Although Abe said there would be no need for the consumption tax rate to be raised to more than 10 percent in the next 10 years, the issue should not be sealed off even up to discussing the matter.


The integrated social security and tax reform package adopted in 2012 — in which a phased increase in the consumption tax rate was decided — came into being thanks to the cooperation that the then opposition parties of both the LDP and Komeito extended to the DPJ-led administration. Social security system reform should not be turned into a political football. Both the ruling and opposition parties are urged to start discussing the issue as one for the whole country, going across party lines.


It is also urgent to reinvigorate Diet debate on constitutional revisions. The CDPJ stipulated in its campaign promises that it would advance constitutional debates, while the DPFP said it would discuss a future-oriented constitution. These statements should not end up as mere words.


There is a high hurdle to constitutional revisions: Amendments must be supported by a majority of the public in a national referendum, after they are initiated through a concurring vote of two-thirds or more each of the House of Representatives and the House of Councillors. It is desirable for as many political parties as possible to agree on amending the top law and drawing up amendments.


Revitalize top law talks


The LDP, for its part, must adopt a stance of also listening to what the opposition parties say concerning revision and conducting relevant discussions with care.

____

▶ [TASK PROMPT]: Extend the passage on Japan's social security reform and constitutional debate, picking up after its final sentence.

▶ [LISTED RECORDS]:
____

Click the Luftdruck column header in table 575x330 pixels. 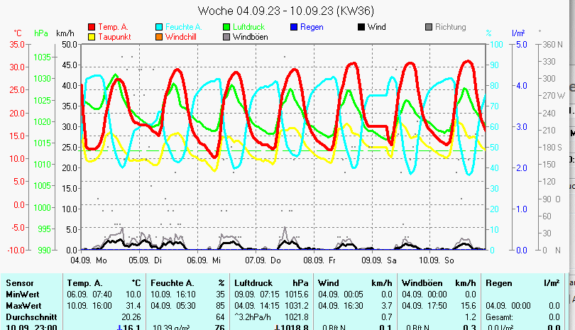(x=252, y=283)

____

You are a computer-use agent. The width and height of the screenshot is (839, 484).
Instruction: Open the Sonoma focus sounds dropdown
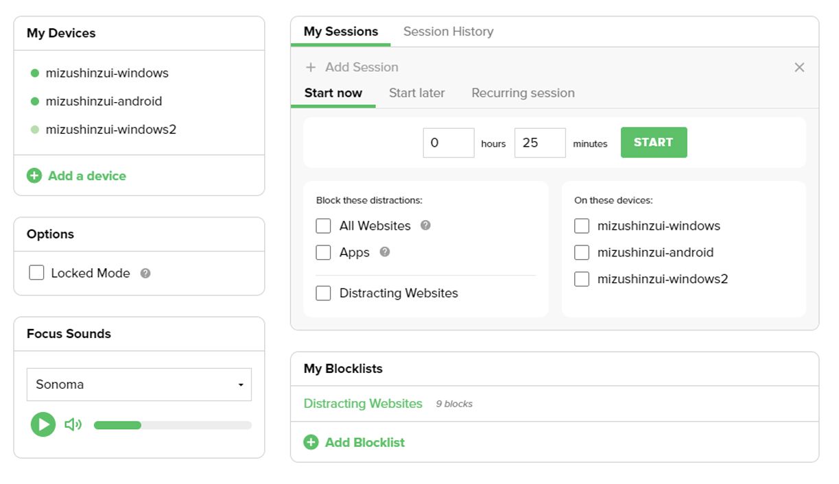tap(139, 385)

____

▶ [TASK ANSWER]:
With the upper house election system amended, the LDP made use of the special quota introduced in the proportional representation segment. The special quota was aimed at rescuing lawmakers who were unable to run as candidates in merged constituencies. It is problematic that the system concerning the proportional representation segment of elections has become more complicated through this makeshift reform.


How will they consider the upper house’s roles of checking and supplementing the lower house and construct an election system for both houses of the Diet? Without precluding the option of constitutional amendments, the ruling and opposition parties should expedite their debates.


It should not be forgotten that there was a period when indecisive politics continued, as those in the majority of one house were a minority in the other. The parties must also tackle the issue of rectifying the balance between the lower house and the “excessively strong upper house,” by implementing such reforms as lowering the requirement for the lower house to override the upper house’s rejection of a bill passed earlier by the lower house, from the present two-thirds majority vote to a simple majority vote in the lower house.